# [EXERCISE DIRECTIONS]
Scan the entries for lines containing the string "Given". Reply with how many there are, and nothing else.

# [INFORMATION PROVIDED]
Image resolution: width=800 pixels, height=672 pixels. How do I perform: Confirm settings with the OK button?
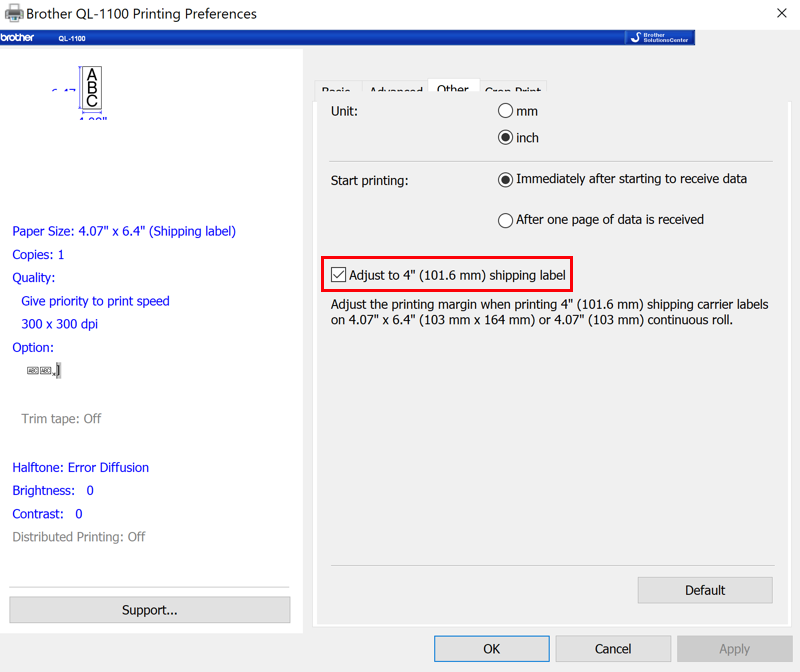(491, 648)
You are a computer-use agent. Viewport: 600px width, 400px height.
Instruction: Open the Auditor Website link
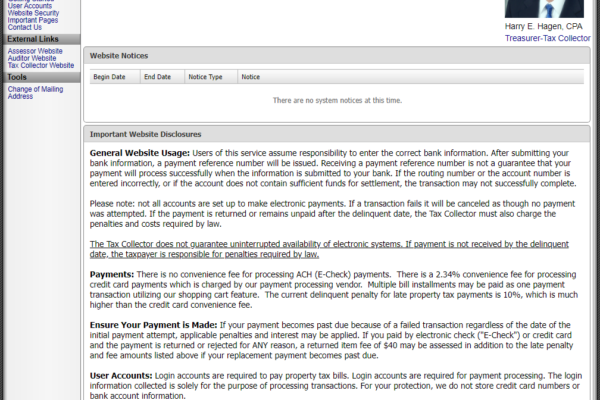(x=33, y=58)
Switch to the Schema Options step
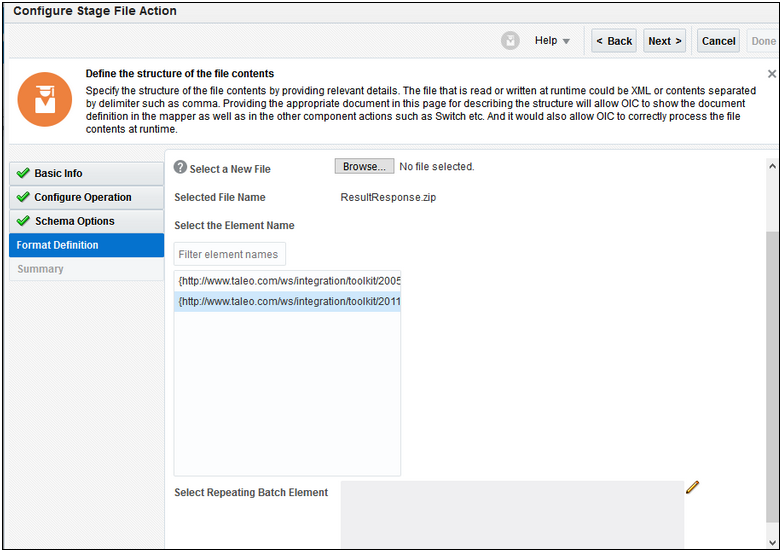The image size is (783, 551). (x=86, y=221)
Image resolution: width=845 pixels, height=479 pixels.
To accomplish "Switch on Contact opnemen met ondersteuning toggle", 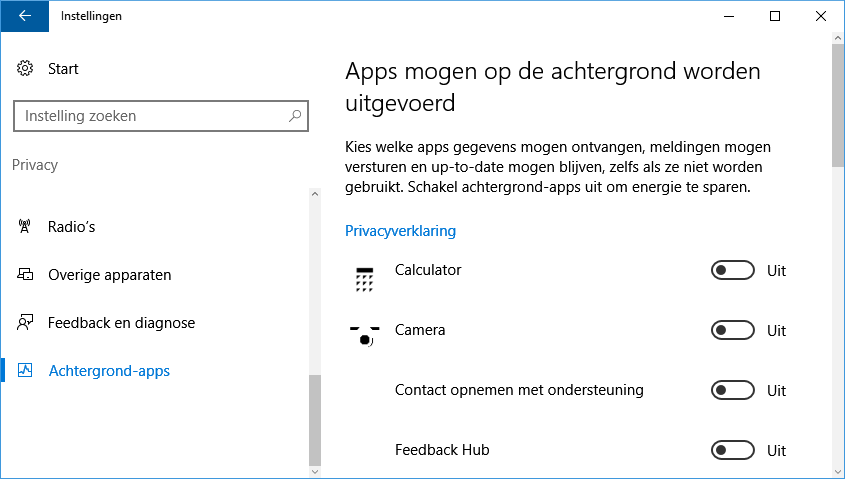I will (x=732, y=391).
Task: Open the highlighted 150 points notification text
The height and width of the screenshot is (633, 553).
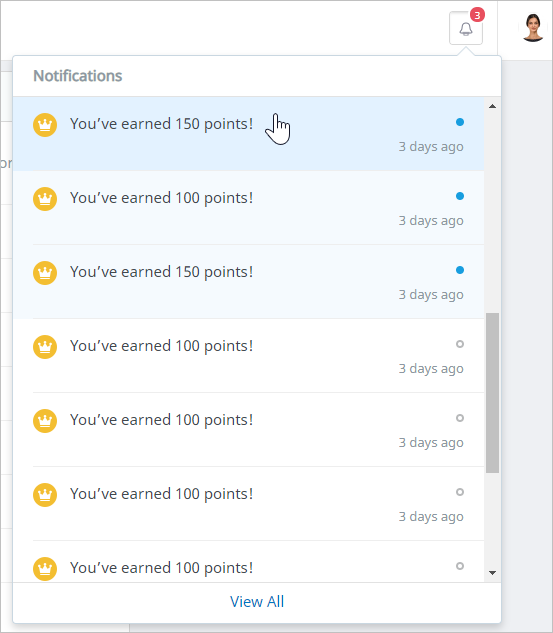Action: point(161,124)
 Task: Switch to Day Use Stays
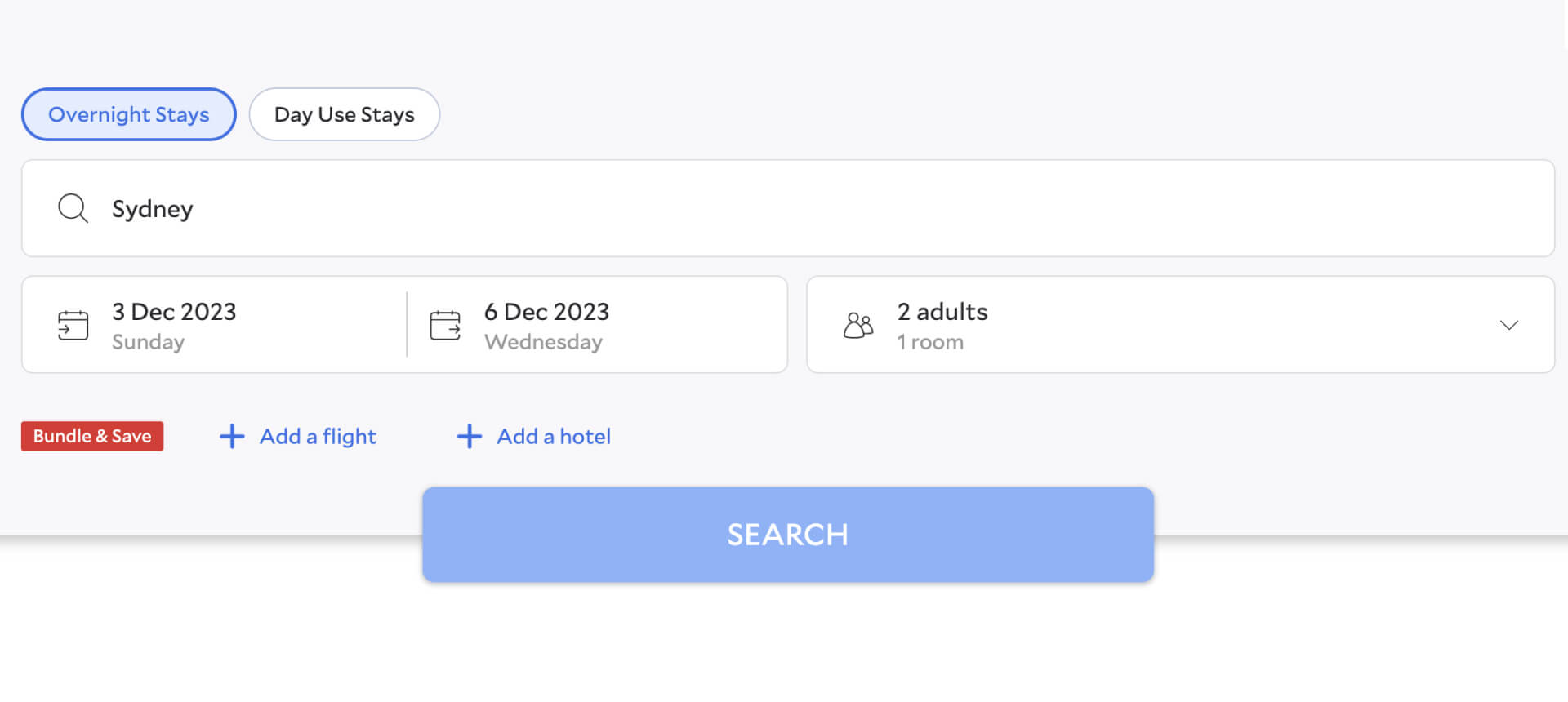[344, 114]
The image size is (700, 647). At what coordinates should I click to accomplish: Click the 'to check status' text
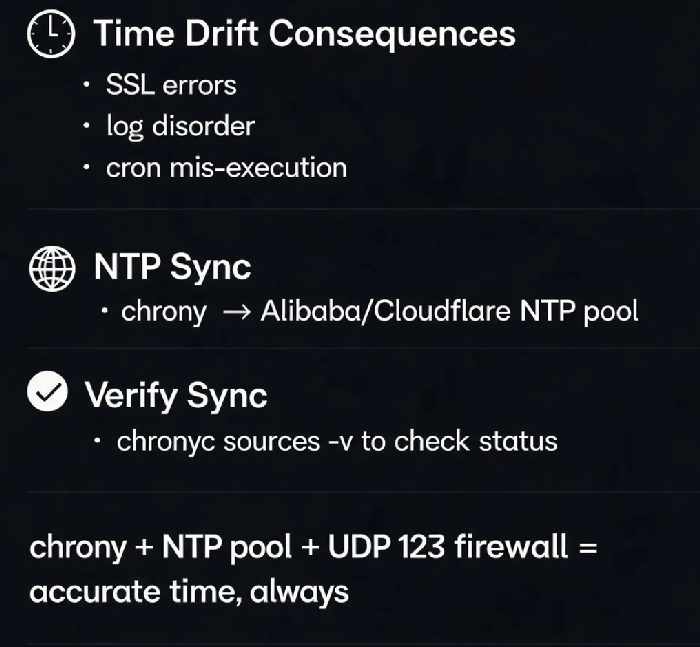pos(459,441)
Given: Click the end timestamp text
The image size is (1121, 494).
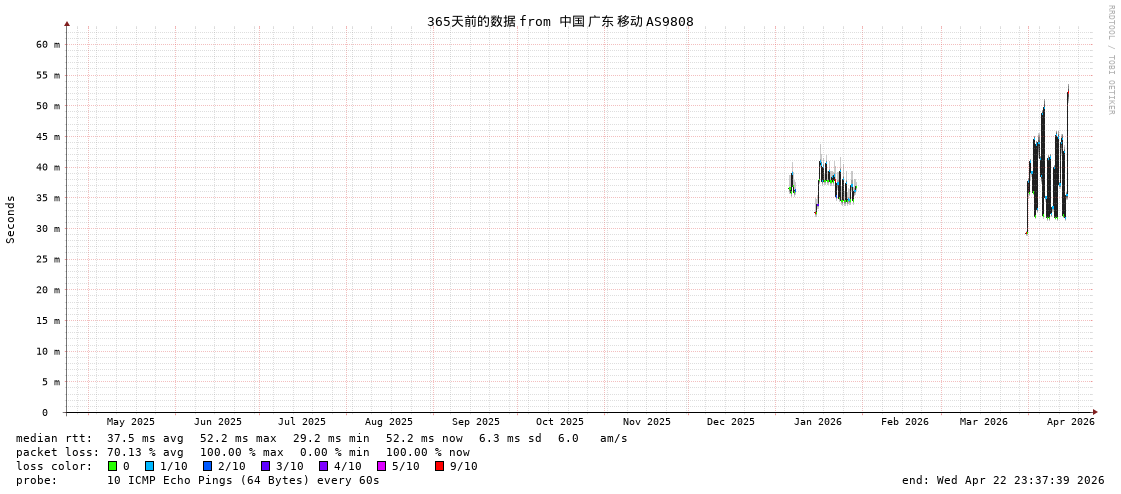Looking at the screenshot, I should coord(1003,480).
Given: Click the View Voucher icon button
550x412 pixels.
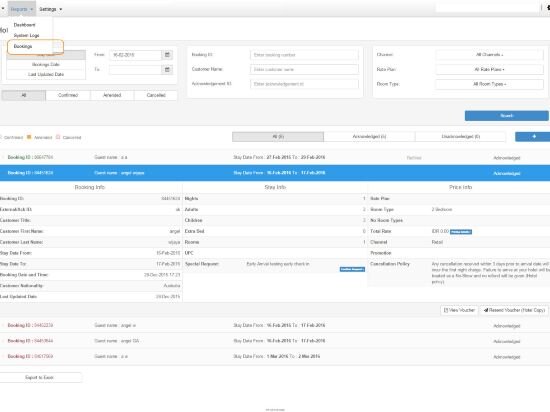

# [SOLVED PROBLEM]
2